A UK hospital may withdraw life-saving medical support from a seriously ill child after the European Court of Human Rights rejected an appeal by the girl’s family.
Two year-old Alta Fixsler, who suffered a brain injury at birth, has been the subject of an ongoing legal dispute between her family and Manchester University NHS Foundation Trust.
Following a Supreme Court ruling that Alta could be placed into palliative care or have her life-sustaining treatment withdrawn, the child’s parents took their appeal to the ECHR, arguing that the hospital’s plans are against their Jewish faith and their rights as parents.
But, late on Monday night (02/08), the family heard that the ECHR had rejected the appeal under rule 39 of the European Convention on Human Rights, agreeing with the UK court’s decision to allow the withdrawal of life sustaining treatment and place Alta on end-of-life care.
Alta and her family, who are Hasidic Jews, have been granted a travel visa to the United States, where her father is a citizen, and have received invitiations from hospitals in Israel that are willing to take on responsibility for the girl’s ongoing care.
Despite this, the UK High Court, Supreme Court, and now the ECHR, have ruled to allow the withdrawal of her care.

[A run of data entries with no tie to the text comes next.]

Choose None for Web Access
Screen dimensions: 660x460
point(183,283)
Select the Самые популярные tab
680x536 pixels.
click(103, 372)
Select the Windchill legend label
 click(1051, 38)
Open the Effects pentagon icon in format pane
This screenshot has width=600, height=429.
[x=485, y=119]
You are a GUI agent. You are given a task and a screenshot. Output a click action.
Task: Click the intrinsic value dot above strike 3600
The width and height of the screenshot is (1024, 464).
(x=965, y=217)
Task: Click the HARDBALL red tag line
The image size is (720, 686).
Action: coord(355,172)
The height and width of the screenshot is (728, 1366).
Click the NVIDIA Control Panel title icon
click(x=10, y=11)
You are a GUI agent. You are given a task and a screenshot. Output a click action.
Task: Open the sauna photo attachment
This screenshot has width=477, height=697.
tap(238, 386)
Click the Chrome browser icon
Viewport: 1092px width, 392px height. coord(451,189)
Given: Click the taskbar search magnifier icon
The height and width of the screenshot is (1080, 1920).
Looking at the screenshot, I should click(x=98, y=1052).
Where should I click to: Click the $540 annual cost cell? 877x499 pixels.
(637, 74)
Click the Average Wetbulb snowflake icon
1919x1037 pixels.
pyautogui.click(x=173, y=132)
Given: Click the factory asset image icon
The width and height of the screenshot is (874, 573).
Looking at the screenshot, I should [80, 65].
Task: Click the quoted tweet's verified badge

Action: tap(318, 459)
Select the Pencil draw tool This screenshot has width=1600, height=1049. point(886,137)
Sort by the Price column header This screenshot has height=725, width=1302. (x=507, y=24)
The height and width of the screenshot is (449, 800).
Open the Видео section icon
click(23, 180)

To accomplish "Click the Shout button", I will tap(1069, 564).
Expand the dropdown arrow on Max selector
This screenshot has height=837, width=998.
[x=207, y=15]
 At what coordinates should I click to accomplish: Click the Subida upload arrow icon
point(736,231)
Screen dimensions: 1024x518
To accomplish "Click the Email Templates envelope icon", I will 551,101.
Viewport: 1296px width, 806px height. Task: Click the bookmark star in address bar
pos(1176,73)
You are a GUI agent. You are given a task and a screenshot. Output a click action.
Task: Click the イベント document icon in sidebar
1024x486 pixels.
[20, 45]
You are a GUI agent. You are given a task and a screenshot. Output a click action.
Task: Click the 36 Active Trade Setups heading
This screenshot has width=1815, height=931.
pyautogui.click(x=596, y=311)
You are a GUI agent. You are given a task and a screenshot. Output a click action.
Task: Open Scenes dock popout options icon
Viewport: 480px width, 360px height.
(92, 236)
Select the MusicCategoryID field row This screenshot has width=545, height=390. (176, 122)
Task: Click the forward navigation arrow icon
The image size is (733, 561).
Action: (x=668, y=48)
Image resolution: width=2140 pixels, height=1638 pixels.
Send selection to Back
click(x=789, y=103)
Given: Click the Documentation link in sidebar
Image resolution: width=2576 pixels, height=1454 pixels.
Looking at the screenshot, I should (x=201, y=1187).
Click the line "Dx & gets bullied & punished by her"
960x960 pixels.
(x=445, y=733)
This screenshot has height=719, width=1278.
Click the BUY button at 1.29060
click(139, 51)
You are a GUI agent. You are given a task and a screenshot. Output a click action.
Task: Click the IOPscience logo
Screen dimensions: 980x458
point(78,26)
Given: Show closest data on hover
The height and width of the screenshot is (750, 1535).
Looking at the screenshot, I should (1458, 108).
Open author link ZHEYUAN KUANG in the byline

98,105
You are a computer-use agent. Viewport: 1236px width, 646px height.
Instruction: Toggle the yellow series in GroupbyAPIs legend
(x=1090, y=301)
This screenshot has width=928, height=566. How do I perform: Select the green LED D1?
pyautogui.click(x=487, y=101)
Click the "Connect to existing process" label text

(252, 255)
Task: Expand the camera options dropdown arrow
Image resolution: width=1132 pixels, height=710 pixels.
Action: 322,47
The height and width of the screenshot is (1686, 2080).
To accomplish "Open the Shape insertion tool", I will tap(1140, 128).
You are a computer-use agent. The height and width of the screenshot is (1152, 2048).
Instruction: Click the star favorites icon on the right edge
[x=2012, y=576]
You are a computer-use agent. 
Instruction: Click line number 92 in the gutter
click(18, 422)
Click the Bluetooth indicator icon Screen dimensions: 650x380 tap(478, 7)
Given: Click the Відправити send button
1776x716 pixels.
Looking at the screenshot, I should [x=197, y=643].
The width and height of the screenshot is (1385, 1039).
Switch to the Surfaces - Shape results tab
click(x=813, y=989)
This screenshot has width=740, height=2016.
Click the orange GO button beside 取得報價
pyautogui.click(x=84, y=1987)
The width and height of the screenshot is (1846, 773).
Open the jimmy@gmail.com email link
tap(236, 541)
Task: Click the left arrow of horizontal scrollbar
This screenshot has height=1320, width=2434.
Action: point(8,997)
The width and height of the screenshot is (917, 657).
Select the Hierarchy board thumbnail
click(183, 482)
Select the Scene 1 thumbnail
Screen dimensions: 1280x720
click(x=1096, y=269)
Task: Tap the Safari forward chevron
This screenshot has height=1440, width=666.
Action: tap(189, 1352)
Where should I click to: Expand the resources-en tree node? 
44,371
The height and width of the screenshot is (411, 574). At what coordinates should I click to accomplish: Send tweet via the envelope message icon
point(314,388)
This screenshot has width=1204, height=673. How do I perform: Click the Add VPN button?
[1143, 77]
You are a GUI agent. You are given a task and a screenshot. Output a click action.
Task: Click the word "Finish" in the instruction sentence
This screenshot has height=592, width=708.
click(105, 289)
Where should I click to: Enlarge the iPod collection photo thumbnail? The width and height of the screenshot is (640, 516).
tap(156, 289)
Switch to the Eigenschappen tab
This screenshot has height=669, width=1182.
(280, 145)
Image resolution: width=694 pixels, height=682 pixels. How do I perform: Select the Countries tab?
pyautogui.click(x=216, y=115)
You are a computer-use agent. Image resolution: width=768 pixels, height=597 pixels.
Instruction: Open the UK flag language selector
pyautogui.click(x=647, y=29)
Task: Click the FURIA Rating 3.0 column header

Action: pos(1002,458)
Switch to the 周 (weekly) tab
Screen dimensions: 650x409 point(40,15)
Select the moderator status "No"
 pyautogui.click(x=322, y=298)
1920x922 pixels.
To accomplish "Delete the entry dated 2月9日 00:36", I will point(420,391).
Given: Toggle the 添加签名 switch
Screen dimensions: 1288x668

Speaking on behalf of the Fixsler family, David Foster, partner at law firm Moore Barlow, said: “The ECHR’s decision is devastating for Alta’s parents who only want to see every option explored to try and save their daughter’s life.
“Legally, there are two significant areas of concern with this decision. First of all, we argue that Alta’s religious beliefs have not been adequately taken into account. In Jewish culture, one becomes a member of the faith at conception and Alta’s religion forbids the withdrawal of life-saving care.
“We also believe that excessive weighting has been given to ‘causing pain’ as a factor in the decision. We argue that Alta would feel no more or less pain being transported to a hospital in Israel than she would lying in a bed in Manchester – but her chance of further treatment has been denied her regardless.
“These are both areas that the courts need to look at as they crop up time and again in cases like this. Foreign nationals who have been offered care overseas should have the encouragement to explore these alternatives – preventing them from doing so is not in their best interests and is setting a worrying precedent.”